I've noticed a growing tendency for forum members, particularly brand new ones, to tack new questions on to old threads some of which date back ten years to when the forums first started.  This has the effect of requiring us to wade through, in some cases, a couple of dozen or more posts in order to follow the logic of what's already been discussed before attempting to provide a reasonable answer. 

I don't mind so much where the topics under discussion, and the points raised, are still reasonably current, but it's apparent that in some cases people have found the thread via a Google search and have decided that they'd like to join in just to add their two cents' worth.

So I'd like to ask how people feel about the suggestion that threads more than, say, ten years old, or where the most recent post was more than five years ago, be automatically closed to new posts?

I have in mind here the English Only forum, which is the one I'm most familiar with, but I daresay the same thing happens in some of the forums as well.


----------



## Peterdg

DonnyB said:


> So I'd like to ask how people feel about the suggestion that threads more than, say, ten years old, or where the most recent post was more than five years ago, be automatically closed to new posts?


Hmmm, that's exactly the opposite of what the moderator team wants in the forums I'm familiar with (Spanish). They encourage to post in older threads instead of opening new ones. Also, newer threads are closed with the remark to continue the topic in an already existing thread.

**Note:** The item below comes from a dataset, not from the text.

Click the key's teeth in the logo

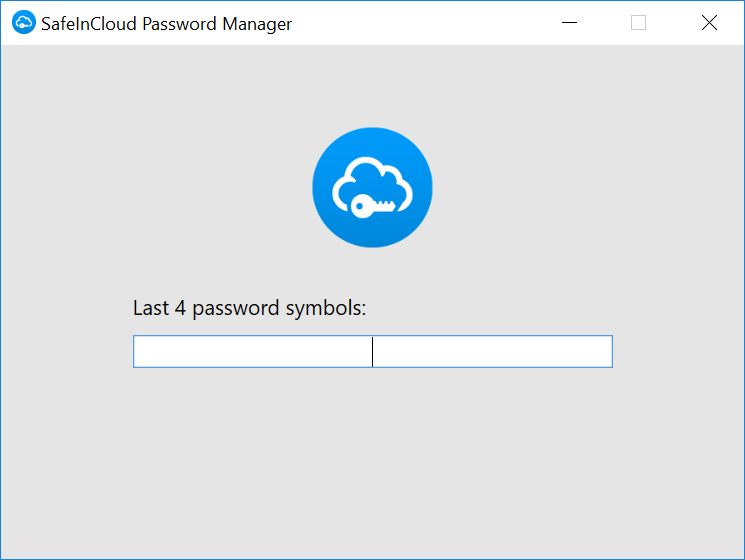(x=386, y=205)
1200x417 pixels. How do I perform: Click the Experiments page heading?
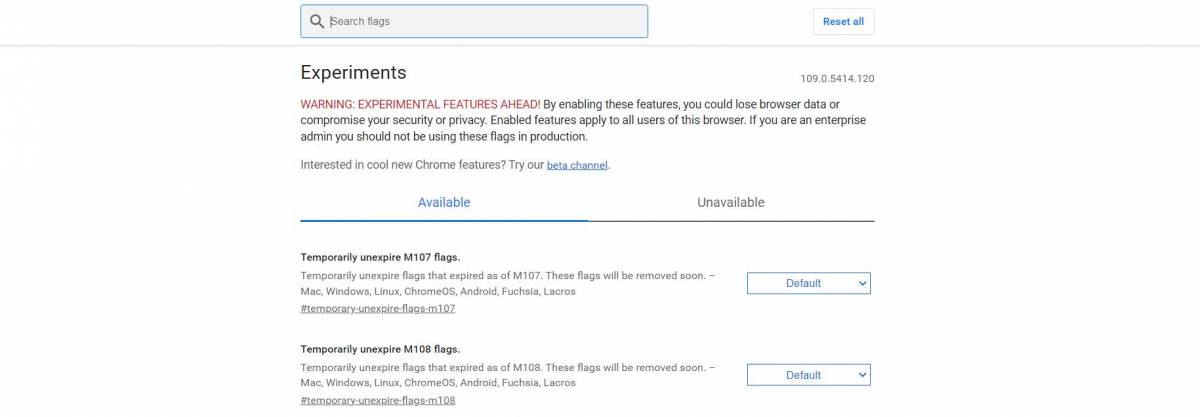(x=353, y=72)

I do understand the rationale behind this. Threads are displayed below dictionary entries as additional information; the selection of displayed threads is based on the thread title. If there are several threads about the same subject, it makes more sense that only a reduced number of threads about the subject is displayed in the dictionary; if there are tens of threads displayed, it's not easy for the dictionary user to find the relevant ones among a multitude of threads.


----------



## Paulfromitaly

DonnyB said:


> I've noticed a growing tendency for forum members, particularly brand new ones, to tack new questions on to old threads some of which date back ten years to when the forums first started.  This has the effect of requiring us to wade through, in some cases, a couple of dozen or more posts in order to follow the logic of what's already been discussed before attempting to provide a reasonable answer.
> 
> 
> So I'd like to ask how people feel about the suggestion that threads more than, say, ten years old, or where the most recent post was more than five years ago, be automatically closed to new posts?
> 
> .


Your suggestion is not in keeping with Rule 1 (search first) and rule 2 (Do not duplicate threads) so I'm afraid I cannot agree with you.
My suggestion is: when you find old threads about the same topic you're interested in, read them very carefully first and eventually tag your message on one of those old threads only if you need further clarification.
We really do not need more duplicated threads than those we already have.


----------



## siares

Peterdg said:


> I do understand the rationale behind this.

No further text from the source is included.